Exercise instructions: Retype exactly the lines that run from the start of the data to the line holding "Task: Click the SAVE $200 label", including both, and only those.

Given data:
=== Section Start ===

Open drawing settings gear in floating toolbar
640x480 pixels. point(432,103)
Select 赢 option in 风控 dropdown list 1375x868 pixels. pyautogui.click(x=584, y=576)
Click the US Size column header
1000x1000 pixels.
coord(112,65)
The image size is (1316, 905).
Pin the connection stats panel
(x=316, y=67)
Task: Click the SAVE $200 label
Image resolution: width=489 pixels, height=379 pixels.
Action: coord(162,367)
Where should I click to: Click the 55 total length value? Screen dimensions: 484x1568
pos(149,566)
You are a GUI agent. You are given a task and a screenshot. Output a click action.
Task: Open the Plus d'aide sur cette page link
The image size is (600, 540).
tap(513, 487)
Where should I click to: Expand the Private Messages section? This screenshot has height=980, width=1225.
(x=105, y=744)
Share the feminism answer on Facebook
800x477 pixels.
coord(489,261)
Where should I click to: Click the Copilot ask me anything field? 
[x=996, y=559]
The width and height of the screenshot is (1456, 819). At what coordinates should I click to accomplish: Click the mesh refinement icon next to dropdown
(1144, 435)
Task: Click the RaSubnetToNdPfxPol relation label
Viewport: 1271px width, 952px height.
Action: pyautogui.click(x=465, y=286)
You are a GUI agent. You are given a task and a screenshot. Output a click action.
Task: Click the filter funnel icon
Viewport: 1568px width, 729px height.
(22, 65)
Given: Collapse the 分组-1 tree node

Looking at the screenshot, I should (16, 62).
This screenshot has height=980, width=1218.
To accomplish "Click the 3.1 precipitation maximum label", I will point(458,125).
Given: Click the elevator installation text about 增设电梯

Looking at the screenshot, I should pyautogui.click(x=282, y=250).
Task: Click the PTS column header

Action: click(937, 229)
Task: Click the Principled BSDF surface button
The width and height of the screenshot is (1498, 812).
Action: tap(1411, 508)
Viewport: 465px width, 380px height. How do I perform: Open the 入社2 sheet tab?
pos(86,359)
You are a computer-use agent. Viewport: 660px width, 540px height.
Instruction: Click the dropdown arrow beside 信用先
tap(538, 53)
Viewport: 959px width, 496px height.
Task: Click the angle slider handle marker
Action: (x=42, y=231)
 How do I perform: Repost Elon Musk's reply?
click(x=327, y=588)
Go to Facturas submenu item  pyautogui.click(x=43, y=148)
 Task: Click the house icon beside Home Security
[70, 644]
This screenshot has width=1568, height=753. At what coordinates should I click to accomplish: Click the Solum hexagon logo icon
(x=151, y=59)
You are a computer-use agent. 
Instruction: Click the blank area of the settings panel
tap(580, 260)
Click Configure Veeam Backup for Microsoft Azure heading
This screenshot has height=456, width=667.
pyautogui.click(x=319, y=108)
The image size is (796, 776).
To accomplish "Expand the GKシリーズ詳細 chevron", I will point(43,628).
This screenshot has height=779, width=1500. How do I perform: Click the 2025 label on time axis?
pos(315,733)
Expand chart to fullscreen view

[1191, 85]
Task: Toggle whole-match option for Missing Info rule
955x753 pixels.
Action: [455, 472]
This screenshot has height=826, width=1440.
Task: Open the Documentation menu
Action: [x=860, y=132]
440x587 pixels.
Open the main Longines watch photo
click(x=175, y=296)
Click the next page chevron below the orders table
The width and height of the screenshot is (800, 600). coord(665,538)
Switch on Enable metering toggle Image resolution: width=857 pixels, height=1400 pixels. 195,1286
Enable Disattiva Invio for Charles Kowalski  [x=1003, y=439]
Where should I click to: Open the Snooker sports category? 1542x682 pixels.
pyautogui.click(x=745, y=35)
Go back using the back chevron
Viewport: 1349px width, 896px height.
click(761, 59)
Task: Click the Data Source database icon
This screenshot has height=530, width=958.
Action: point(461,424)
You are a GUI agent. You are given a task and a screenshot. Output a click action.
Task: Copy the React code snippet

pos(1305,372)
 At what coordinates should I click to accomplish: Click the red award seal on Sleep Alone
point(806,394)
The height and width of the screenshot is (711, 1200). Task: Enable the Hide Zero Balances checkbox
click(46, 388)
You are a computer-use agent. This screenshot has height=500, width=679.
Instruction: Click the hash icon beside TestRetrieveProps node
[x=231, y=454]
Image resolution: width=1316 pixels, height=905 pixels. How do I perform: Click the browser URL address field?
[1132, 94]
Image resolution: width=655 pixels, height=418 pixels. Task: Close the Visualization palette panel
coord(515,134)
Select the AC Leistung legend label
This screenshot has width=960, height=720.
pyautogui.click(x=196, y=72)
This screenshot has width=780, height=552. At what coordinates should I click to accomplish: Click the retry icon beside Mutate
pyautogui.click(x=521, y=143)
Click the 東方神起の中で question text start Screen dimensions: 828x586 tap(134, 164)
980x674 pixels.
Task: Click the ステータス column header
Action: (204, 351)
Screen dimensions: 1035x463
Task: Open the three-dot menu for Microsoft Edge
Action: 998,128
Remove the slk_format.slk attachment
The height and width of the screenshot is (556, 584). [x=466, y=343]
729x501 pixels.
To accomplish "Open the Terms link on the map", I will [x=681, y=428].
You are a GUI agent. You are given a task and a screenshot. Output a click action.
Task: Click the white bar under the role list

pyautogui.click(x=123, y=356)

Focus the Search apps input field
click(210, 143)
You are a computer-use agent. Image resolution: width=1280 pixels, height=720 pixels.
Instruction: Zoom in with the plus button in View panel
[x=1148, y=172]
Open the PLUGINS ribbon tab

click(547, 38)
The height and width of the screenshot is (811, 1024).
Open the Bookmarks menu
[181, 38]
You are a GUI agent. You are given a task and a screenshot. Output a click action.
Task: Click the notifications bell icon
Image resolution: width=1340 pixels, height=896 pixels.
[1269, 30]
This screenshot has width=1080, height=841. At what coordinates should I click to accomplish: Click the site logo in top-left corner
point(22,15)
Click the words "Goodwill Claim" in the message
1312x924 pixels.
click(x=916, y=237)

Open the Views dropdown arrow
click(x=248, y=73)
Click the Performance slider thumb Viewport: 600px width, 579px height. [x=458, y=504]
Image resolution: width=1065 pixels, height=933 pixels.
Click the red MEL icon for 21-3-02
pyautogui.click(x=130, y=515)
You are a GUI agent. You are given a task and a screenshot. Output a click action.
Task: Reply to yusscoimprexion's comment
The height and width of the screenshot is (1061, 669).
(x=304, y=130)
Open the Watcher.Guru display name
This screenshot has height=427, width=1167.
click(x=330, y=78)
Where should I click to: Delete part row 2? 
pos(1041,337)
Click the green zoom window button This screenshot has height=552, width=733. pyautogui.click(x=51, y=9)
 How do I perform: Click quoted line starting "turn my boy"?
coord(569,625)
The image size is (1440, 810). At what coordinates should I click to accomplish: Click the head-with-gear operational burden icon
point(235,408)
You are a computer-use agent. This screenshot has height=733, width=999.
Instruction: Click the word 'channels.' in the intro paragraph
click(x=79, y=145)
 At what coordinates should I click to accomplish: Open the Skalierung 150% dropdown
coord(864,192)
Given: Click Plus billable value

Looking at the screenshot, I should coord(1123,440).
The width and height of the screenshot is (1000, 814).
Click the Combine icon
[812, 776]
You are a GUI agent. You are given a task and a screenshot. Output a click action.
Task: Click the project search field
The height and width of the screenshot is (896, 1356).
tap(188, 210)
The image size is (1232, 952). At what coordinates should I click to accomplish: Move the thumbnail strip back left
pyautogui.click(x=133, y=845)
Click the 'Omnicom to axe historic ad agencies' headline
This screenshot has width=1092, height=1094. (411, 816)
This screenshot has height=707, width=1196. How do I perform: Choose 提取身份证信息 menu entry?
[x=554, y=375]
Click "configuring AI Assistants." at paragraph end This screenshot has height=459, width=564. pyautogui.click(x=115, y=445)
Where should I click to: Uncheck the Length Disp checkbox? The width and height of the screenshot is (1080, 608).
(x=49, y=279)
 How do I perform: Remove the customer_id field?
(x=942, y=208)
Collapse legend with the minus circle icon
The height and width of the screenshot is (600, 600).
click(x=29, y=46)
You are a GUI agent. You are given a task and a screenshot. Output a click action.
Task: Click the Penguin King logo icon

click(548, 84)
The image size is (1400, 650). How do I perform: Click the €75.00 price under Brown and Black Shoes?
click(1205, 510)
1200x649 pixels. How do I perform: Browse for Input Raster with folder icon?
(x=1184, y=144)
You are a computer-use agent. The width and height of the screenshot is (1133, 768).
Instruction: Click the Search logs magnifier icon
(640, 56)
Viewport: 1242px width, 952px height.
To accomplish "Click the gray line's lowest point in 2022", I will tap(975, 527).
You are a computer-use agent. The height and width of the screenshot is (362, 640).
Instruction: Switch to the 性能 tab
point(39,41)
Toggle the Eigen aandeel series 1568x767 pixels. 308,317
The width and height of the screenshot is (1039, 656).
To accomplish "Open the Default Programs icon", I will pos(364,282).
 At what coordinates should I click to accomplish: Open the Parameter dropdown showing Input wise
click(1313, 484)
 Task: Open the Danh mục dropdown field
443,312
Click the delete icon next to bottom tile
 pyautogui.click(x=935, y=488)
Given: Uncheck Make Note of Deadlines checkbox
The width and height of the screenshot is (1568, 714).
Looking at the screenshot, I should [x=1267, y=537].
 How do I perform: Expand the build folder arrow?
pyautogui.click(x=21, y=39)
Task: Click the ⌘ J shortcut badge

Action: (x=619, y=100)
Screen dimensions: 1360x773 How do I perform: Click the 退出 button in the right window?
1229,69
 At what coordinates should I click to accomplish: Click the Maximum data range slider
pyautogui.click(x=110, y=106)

=== Section End ===

Output:
Open drawing settings gear in floating toolbar
640x480 pixels. point(432,103)
Select 赢 option in 风控 dropdown list 1375x868 pixels. pyautogui.click(x=584, y=576)
Click the US Size column header
1000x1000 pixels.
coord(112,65)
The image size is (1316, 905).
Pin the connection stats panel
(x=316, y=67)
Task: Click the SAVE $200 label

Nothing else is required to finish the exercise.